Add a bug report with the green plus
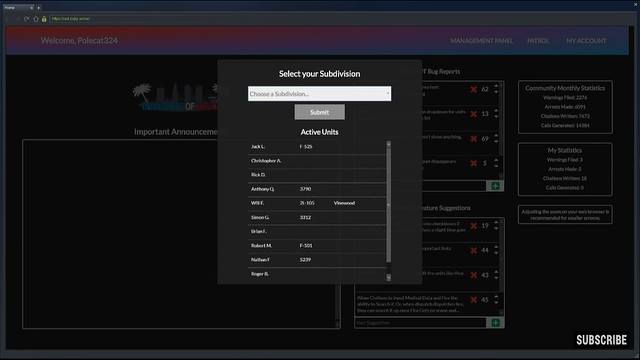The height and width of the screenshot is (360, 640). click(x=495, y=186)
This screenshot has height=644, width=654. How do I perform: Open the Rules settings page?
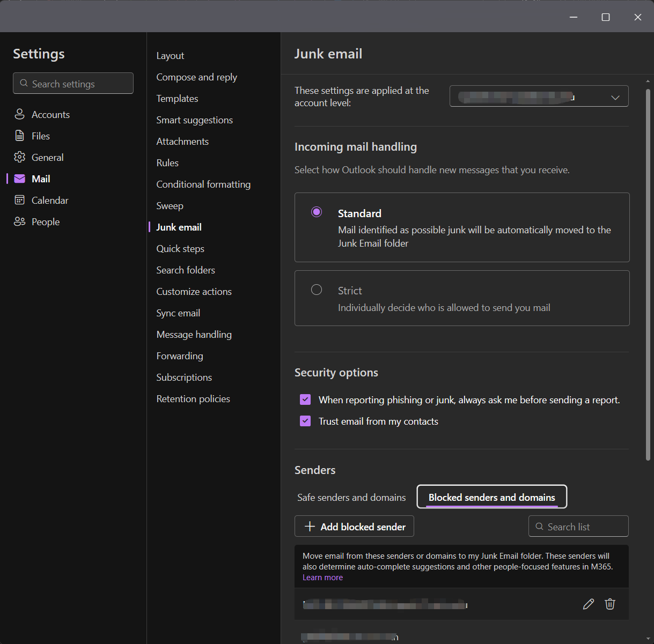point(167,163)
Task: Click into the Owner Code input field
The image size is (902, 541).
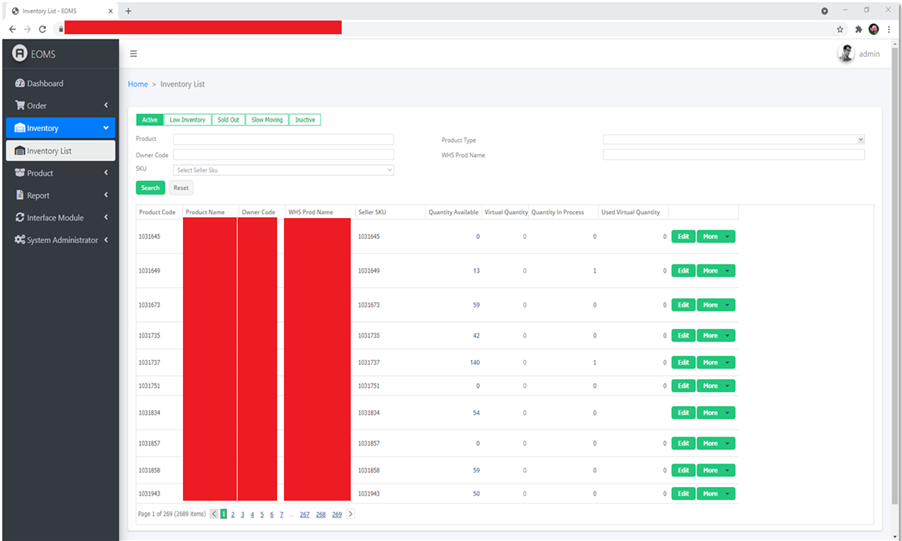Action: pyautogui.click(x=284, y=155)
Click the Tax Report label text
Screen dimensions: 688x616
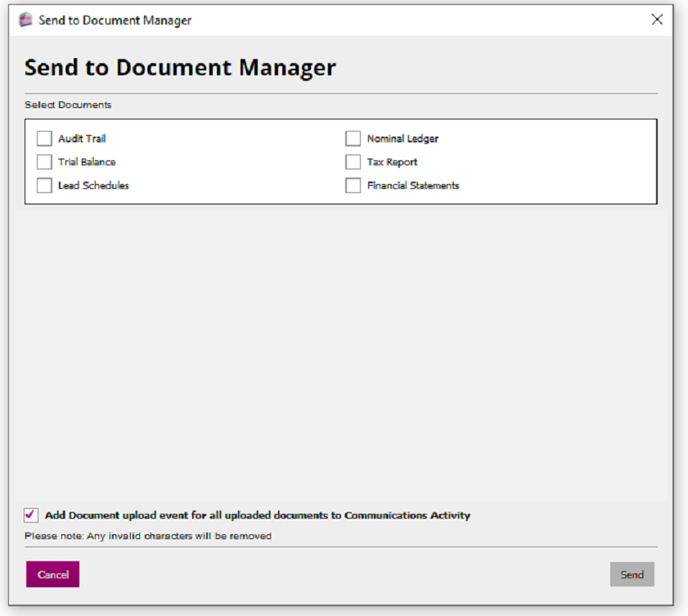(392, 162)
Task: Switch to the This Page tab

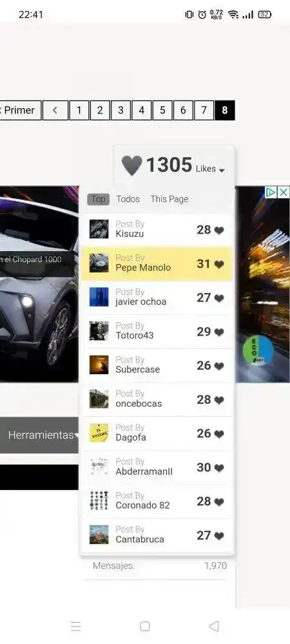Action: tap(169, 199)
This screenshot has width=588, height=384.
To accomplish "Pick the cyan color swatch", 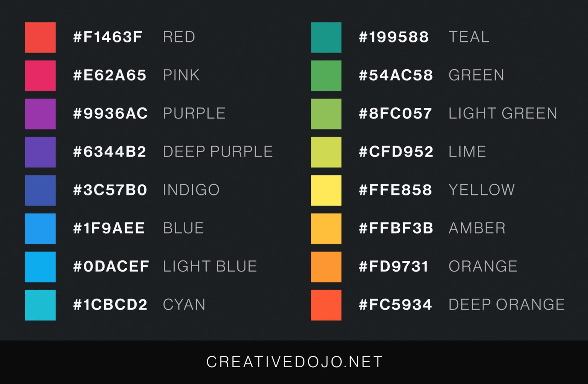I will click(40, 305).
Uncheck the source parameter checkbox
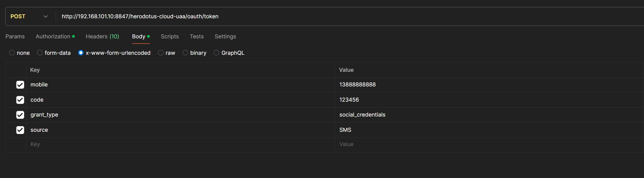The width and height of the screenshot is (644, 178). [20, 130]
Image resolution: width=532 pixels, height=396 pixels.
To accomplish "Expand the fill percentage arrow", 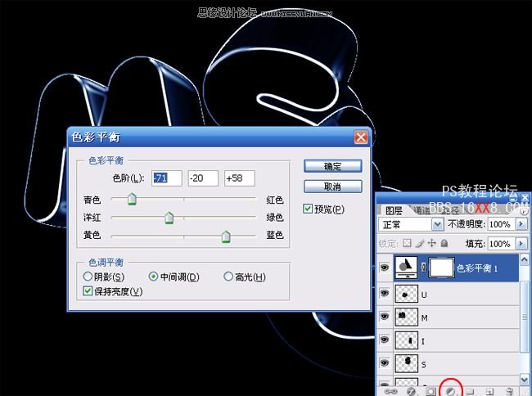I will pos(520,244).
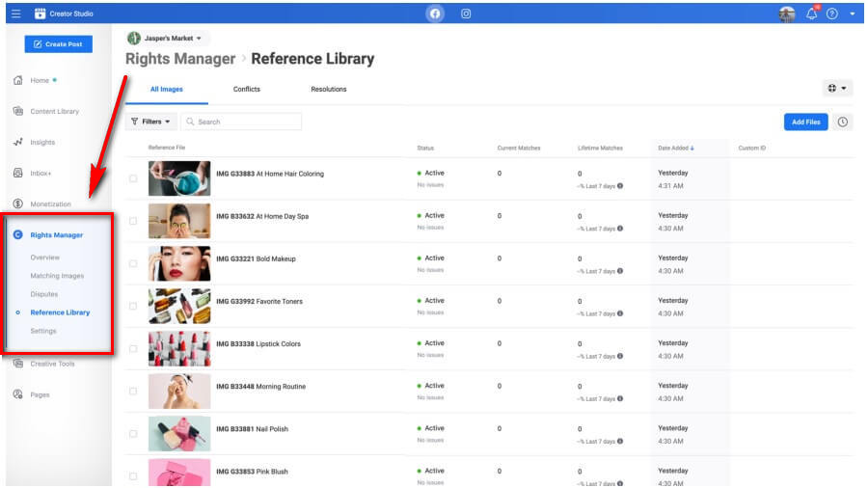Open the Nail Polish image thumbnail
This screenshot has width=868, height=488.
pyautogui.click(x=179, y=433)
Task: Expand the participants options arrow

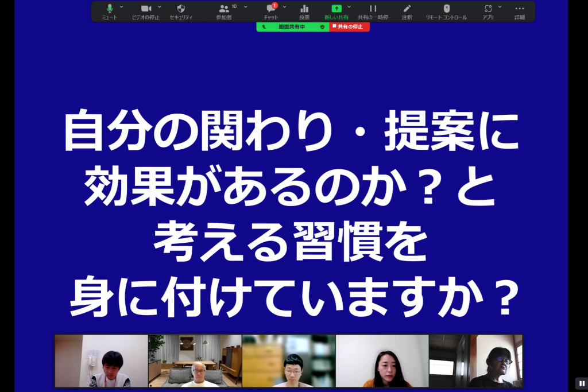Action: 246,7
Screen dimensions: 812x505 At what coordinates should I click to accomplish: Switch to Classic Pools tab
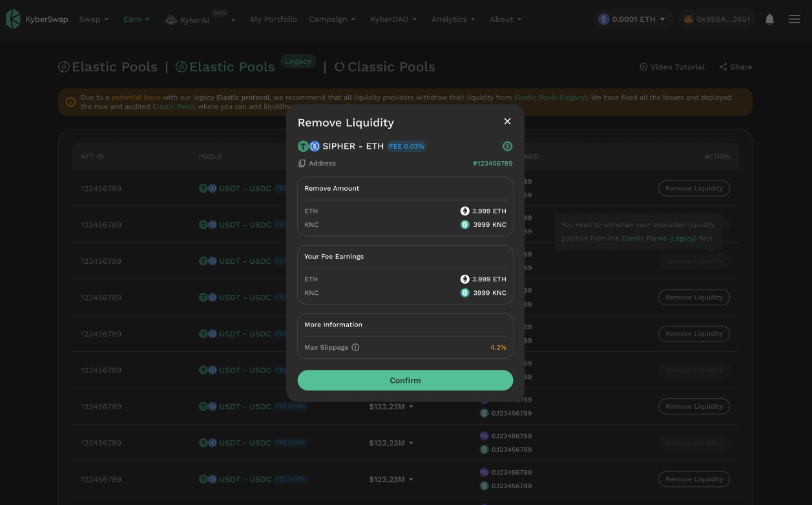(x=385, y=67)
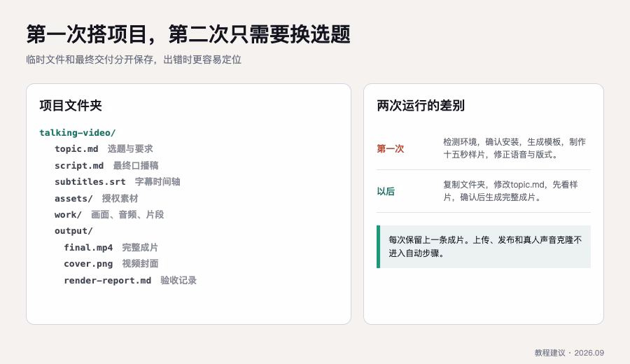The width and height of the screenshot is (630, 364).
Task: Click the 项目文件夹 card heading
Action: (x=71, y=106)
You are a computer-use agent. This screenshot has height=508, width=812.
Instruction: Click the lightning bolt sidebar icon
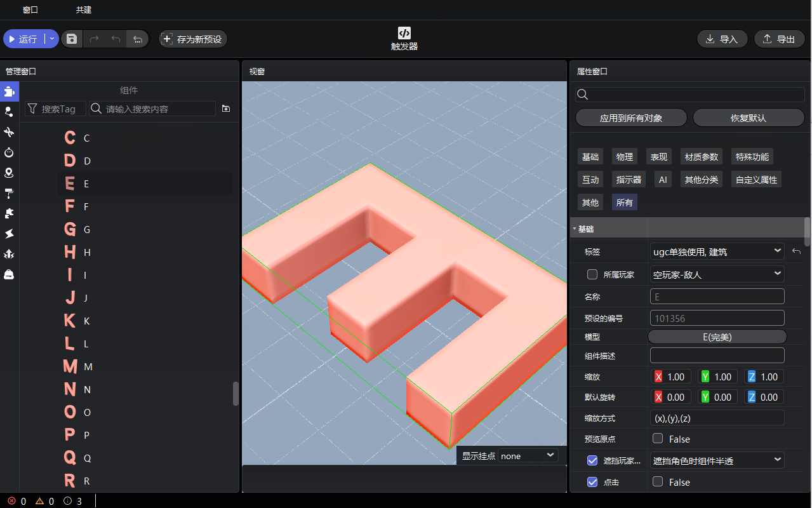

───

■ WORK INSTRUCTIONS
Return exactly, with no pictures, each line from the one that contains "You are a computer-use" through the end of the entries above, both ends included.

■ WRITTEN RESPONSE
You are a computer-use agent. This screenshot has height=508, width=812.
Instruction: Click the lightning bolt sidebar icon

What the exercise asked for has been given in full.